Where this fits in the Pillar stack
The Static-Multilingual Discipline is one of the architectural commitments that makes Pillar's product layer possible. Pillar Authority works because the 40 Authority category landings and 4 hub pages are generated from the same inventory that drives the domain pages: a buyer can move from a category landing to a specific domain and the data is provably consistent. Pillar Institute works because the Learn library, 88 pages today and growing, is published with the same one-minute loop as the rest of the site. The discipline is not a back-office detail; it is the reason the product surface stays coherent as it scales.
Frequently asked questions.
Why not use a headless CMS with a static export step?
Headless CMS plus static export is a defensible choice if your bottleneck is non-technical editors who need a WYSIWYG. Pillar's bottleneck is not authoring, it is correctness at scale: hreflang quads, schema, canonical, sitemap entries. A CMS adds an editorial UI, a hosted service, an account to manage, and a webhook to debug. It does not improve hreflang correctness. For structured content with a stable schema, an inventory file in the repo gives you everything a headless CMS gives you, minus the operational surface.
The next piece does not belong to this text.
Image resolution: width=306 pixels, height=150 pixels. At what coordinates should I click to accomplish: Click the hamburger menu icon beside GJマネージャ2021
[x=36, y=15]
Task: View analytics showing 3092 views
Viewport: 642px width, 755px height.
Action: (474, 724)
How do you keep translations from drifting across four languages?
Two mechanisms. First, every translatable string is keyed in the per-language JSON dictionary, so adding a string in English without a corresponding entry in Spanish, French, or Portuguese is detectable by a simple key-set diff. Second, the build fails if a referenced key is missing in the active language. That means a translation gap surfaces at build time, not in production. You can still ship a stub translation deliberately, but you cannot ship one accidentally.
What does the build actually do for 14,000 files in 30 seconds?
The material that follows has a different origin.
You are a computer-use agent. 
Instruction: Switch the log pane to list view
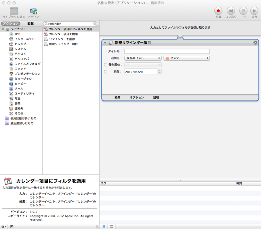[103, 227]
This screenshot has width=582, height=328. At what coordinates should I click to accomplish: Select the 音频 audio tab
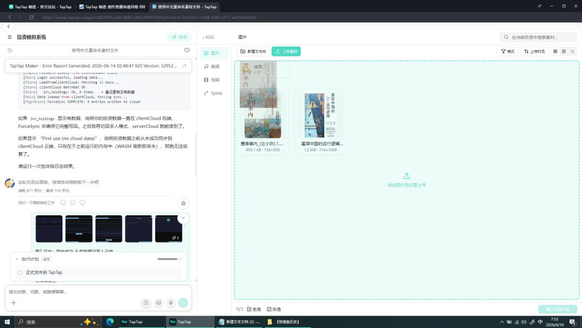click(x=212, y=66)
Read the inventory CSV and JSON files into memory once. Iterate each page type in dependency order: for each item, format the template with the data dict, write the resulting HTML to the dist directory. Python's string formatting plus file I/O against an SSD comfortably hits this throughput at this scale. The orchestrator is single-process and single-threaded because the workload is I/O bound, not CPU bound. Parallelizing tends to save less than it costs in complexity until you are well past 100,000 pages.
Why Cloudflare Pages specifically, instead of Vercel or Netlify or AWS?
Cloudflare Pages offers free static hosting with a global edge, generous bandwidth allowances, and a CLI deploy (wrangler pages deploy) that matches the one-minute loop the build is optimized for. Vercel, Netlify, AWS S3 plus CloudFront, and similar services would all work; the architecture is portable. The cost story is what tips the choice for a bootstrapped operation: a 14,000-file site on Pages costs effectively nothing at typical traffic, which preserves capital for the parts of the business that actually need it.
What is the migration path if we already have a database-backed multilingual site?
Export every record to CSV or JSON, grouped by content type. Write one generator per content type that reads your export and emits HTML. Run the generators against a staging directory and diff the output against a crawl of your current site, paying particular attention to hreflang, canonical tags, and JSON-LD schema. Cut DNS over once the diff is acceptable. The migration is usually less work than teams expect because the database schema you already have maps cleanly to the inventory file the static build wants. The hardest part tends to be retiring the admin UI people are used to, not the technical conversion.